I say, Jackie, let’s go kiss. He comes up on the couch and smooches mommy
Sometimes, though, he doesn’t want to. He’s, uh, what are doing, mom?
Underneath our living room couch seems to be his favorite place, the black abyss of lost toys for him. Even if there’s not a toy under there, he’ll stay in front of it all night long, believing and hoping there’s a toy underneath it.
He likes to eat the couch, too.
He loves the fireplace when it’s cold, wearing his pj’s. I took him over to my mom’s house in them. She laughed every time she looked at him. She thought his legs looked funny hanging out.
Sometimes Baby is too sweet for his own good. We had to separate him from our other dogs for a few weeks because they were beating him up so bad. He doesn’t fight back or stand up for himself. Hermie, who is a little stinker, will take food right out of Baby’s mouth while he is still chewing.
When we’re out in the backyard, and all the dogs are playing and wrestling out there, Baby will mind his own business. He lies down on the ground. What he doesn’t realize is that he’s giving little Hermie a fair shot at him.
Baby is twenty times bigger than Hermie when he’s on his own four feet.
“Watch out, here comes Hermie, take down!”
That’s what Hermie does all the time. Baby lies there and takes it. Sometimes when we come home we’ve got to run through the front door to save him. We can hear Baby screaming and crying in the backyard. All the other dogs are beating him up, even though he’s bigger than all of them by far, except Veruka.
They get so excited biting him.
“Ow, ow, ow,” Baby cries.
Even Pebbles, whose new name is Boulder, because she’s gotten so fat, messes with Baby.
We have to run from the front door to the back door asnd get baby inside so the other dogs stop beating him up. They call it Big Dog Little Dog Syndrome. There is really such a thing. Our vet says there isn’t much we can do.
I used to cut her hair when she was in high school.
“When I go to college I’m going to become a vet,” she said.” I’m going to be your vet.”
I was already rescuing dogs back then.
All right, I thought, but I’ll probably never see this kid again after she goes to college
After she graduated and became a vet she sought me out. She’s been getting her hair done with me ever since, and she’s been my vet ever since. We trade services.

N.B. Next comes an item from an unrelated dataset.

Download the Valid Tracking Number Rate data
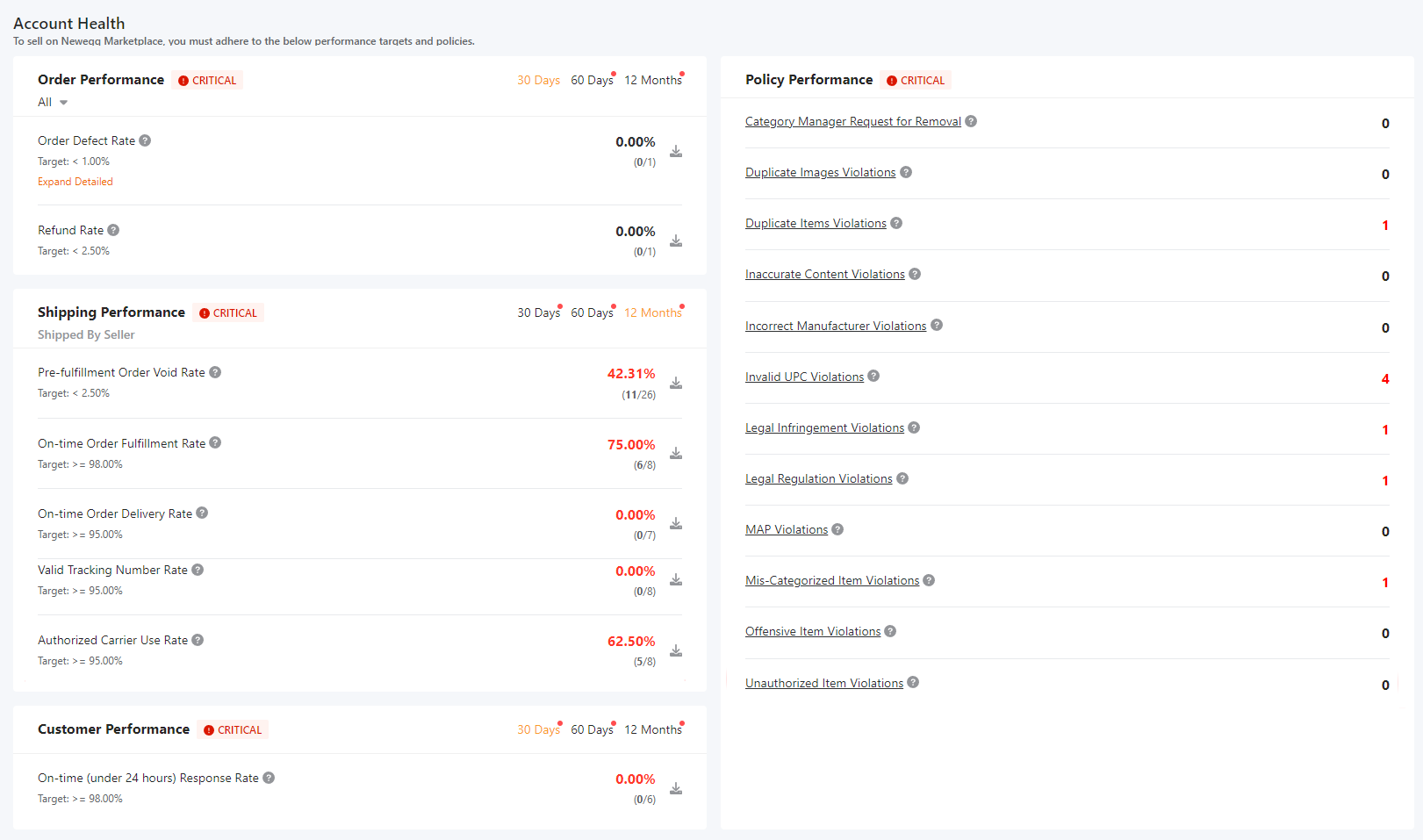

We took Baby, Veruka, and Jack to the Brite Winter Festival, on the West bank of the Flats. There are bands on indoor and outdoor stages, fire and light dancing, ice carving, and plenty of food trucks. The festival was outside McCarthy’s and the Harbor Inn.
Everyone dresses warm because it’s February.
We were walking around the night we went when a guy came up to us wearing a crocheted Viking helmet and an attached Viking beard. The big dog was fascinated by the fake beard on the Viking’s face. Every time he moved, Baby’s head swiveled to follow the beard.
Finally, they got nose to nose.
We walked around and bought hot dogs for the dogs. We bring our own water for them. We couldn’t go seven steps before being stopped by a crowd of people. That’s why we bring the dogs out. We like to show them off. When people see them they just go in love with them.
Baby has his ways, though. If we are in one spot too long, he says ugh and starts to lie down,
“No, no, no, don’t lay down,” I say.
Once he lies down he’s a lost cause. I push him all the way over until he’s belly up, paws in the air, and rub his belly. Everybody else does the same. He gets lots of belly rubs.
He just lies there and takes it, all the belly rubs.
When he’s ready to go though, is when we’re all ready to go. He leads the way. He’s shy around people, except when he gets out in public. That’s when he turns into a people person and we follow behind.